Encrypt/sign all traffic and storage
Data confidentiality and integrity is a must. One way to achieve this is to use encryption; however, checksums, digital signatures, and other mechanisms are also suggested. Not all data should be encrypted (only that data which by policy requires encryption should be), but all data should be digitally signed to ensure the integrity of the data. Unfortunately, most data-protection tools use only encryption, as it is easier to encrypt everything than it is to govern this via policy. Public data, for example, does not need encryption, but it does need a digital signature to ensure it has not been changed by an unknown third party.
Restore into the cloud or anywhere
This is a restore-anywhere necessity. I do not know where my data will end up, but it is important to be able to use it anywhere required. Those tools that use clouds as pure repositories are very good at restoring to anywhere; however, the first place to restore would be into the cloud in which I set up the repository. Why? because it is very bad form to attempt a restore and end up having to transfer terabytes of data in a very short window of time. Instead, restore quickly, but ensure your data can get anywhere as needed. This ends up proliferating your data across clouds and data centers, but it has the added value of restoring to anywhere. Due to this proliferation, it is now required that you have control and knowledge of where your data is. Data protection requires a well thought out data policy: “this data can go to this cloud, but that data cannot,” or “this data must be encrypted in location A but not in location B,” and the list goes on.
Final Thoughts
A new breed of data-protection tool is on the market, and it works inherently in the cloud world. It does so particularly with Amazon, but has its roots in the data center. Such tools include CloudVelox, HotLink, and Cloudtools, among others. However, data-protection success depends not just on a successful backup, but also on a successful recovery. It is a must that your data protection be well thought out, part of everyday activities for those controlling an environment, and application-centric; it must cross cloud boundaries and provide “there and back again” protection.

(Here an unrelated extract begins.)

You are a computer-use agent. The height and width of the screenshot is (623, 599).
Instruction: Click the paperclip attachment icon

Data protection is not an all-or-nothing proposal: it is a mix of systems, clouds, environments, and data classifications that often require very different applied policies. We still do not know what constitutes an application, but we are getting closer, as there is a new breed of tools that can output and read in Tosca graphs created from blueprints of applications. Infrascale, for example, can input and use a Tosca graph for backup acceleration but does not use it as an integral part of data protection. Currently, I do not see many companies meeting the full range of requirements for next-generation data protection.

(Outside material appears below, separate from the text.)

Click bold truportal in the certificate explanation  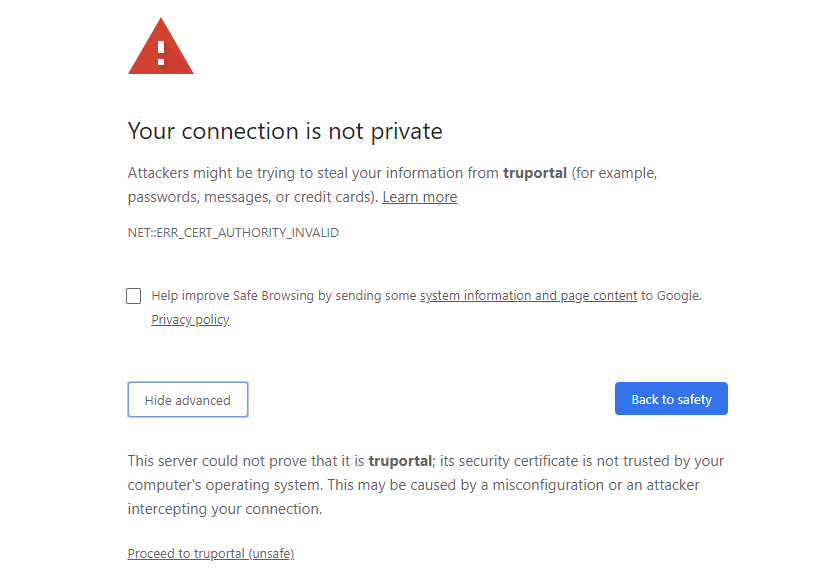[399, 461]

It is no longer enough simply to back up your data. Your data needs to be readily available and usable by the intended application as rapidly as possible.
How do you measure your data-protection success? What are your requirements for next-generation data protection?
From what it sounds like data protection success is really subjective. There are so many aspects to data protection. It gets a little confusing.
It can be subjective, but what really matters is whether or not the complete data can be restored in as short a period of time as possible with minimal issues with the results. That can be measured.